(Beginning of Selected passage)
The Pharmacist titlecard
Provided by Netflix
What Did You Think of the Netflix Docuseries, ‘The Pharmacist?’
In a Facebook poll, pharmacy alumni weigh in on this true story about a pharmacist’s battle with the opioid epidemic following his son’s death.
“We loved that when he wrote to the Louisiana State Board of Pharmacy advocating for a prescription drug monitoring program, he received a prompt response and action was taken!”
­­— Steven Richardson, PharmD, and Eva Richardson, PharmD, (Pharmacy ’16)
“Simply put, A+ pharmacist in my eyes.”
­­— Justin Spence, PharmD, (Pharmacy ’17)
“I loved it! I don’t necessarily agree with how he went about it, but he actually did something.”
­­— Sara Robison, PharmD, (Pharmacy ’04)
“I couldn’t get past the first episode. I found it disheartening that the pharmacist essentially harassed someone into witness protection. (I acknowledge that others have said it is amazing, and I probably don’t have a full view of the docuseries because I didn’t finish it.)”
­­— Kristen Finical, PharmD (’11)
“I watched it. My opinion is that while I appreciate what the pharmacist was trying to do to combat the pill mill in the town where he practiced, in the end it didn’t make anything better. Many of those same people just went on to the next doctor willing to throw his or her integrity away for a quick buck.”
­­— Jason Salas, PharmD (’12)
“I loved it! While I don’t necessarily agree with how he went about it, he actually did something. Even stopping one ‘pill mill’ doctor is better than turning a blind eye and allowing it to continue.”
­­— Sara Robison, PharmD (’04)
“Steven Richardson, PharmD, (’16) and I both watched it, and, besides the title, did not feel it was very strongly tied to being a pharmacist. However, we loved that when the main character wrote to the Louisiana State Board of Pharmacy advocating for a prescription drug monitoring program, he received a prompt response and action was taken! It was a great example of the state board listening to its front-line members.”
­­— Eva Richardson, PharmD (’16)
(End of Selected passage)
(Beginning of Source data)
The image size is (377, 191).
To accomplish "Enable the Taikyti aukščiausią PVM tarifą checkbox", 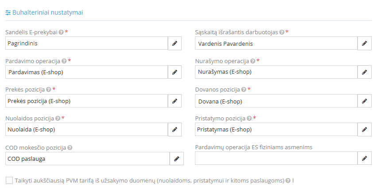I will click(9, 181).
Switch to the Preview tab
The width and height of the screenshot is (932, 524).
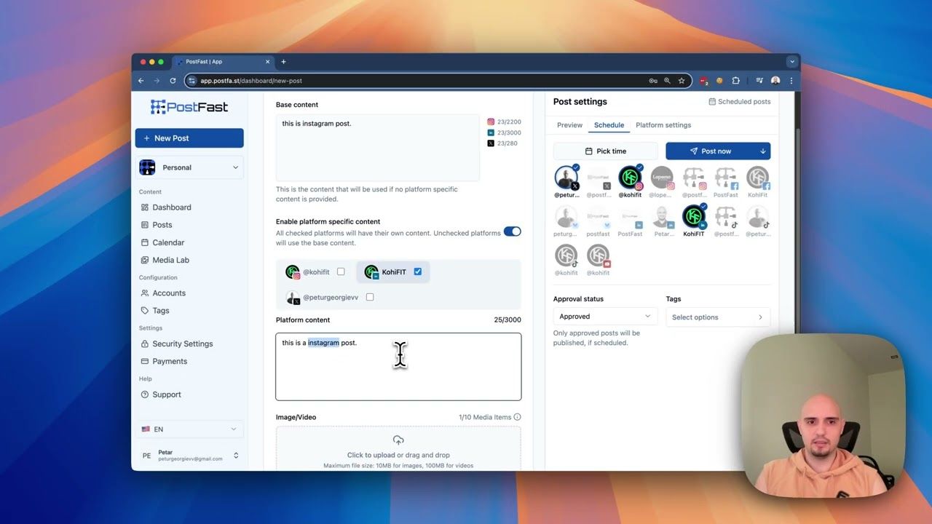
(End of Source data)
■ **How to complete this task**
In the alumni poll about "The Pharmacist," which state board did the pharmacist write to in support of a prescription drug monitoring program? The data has no role in this exercise.

■ **Your solution**
The Louisiana State Board of Pharmacy.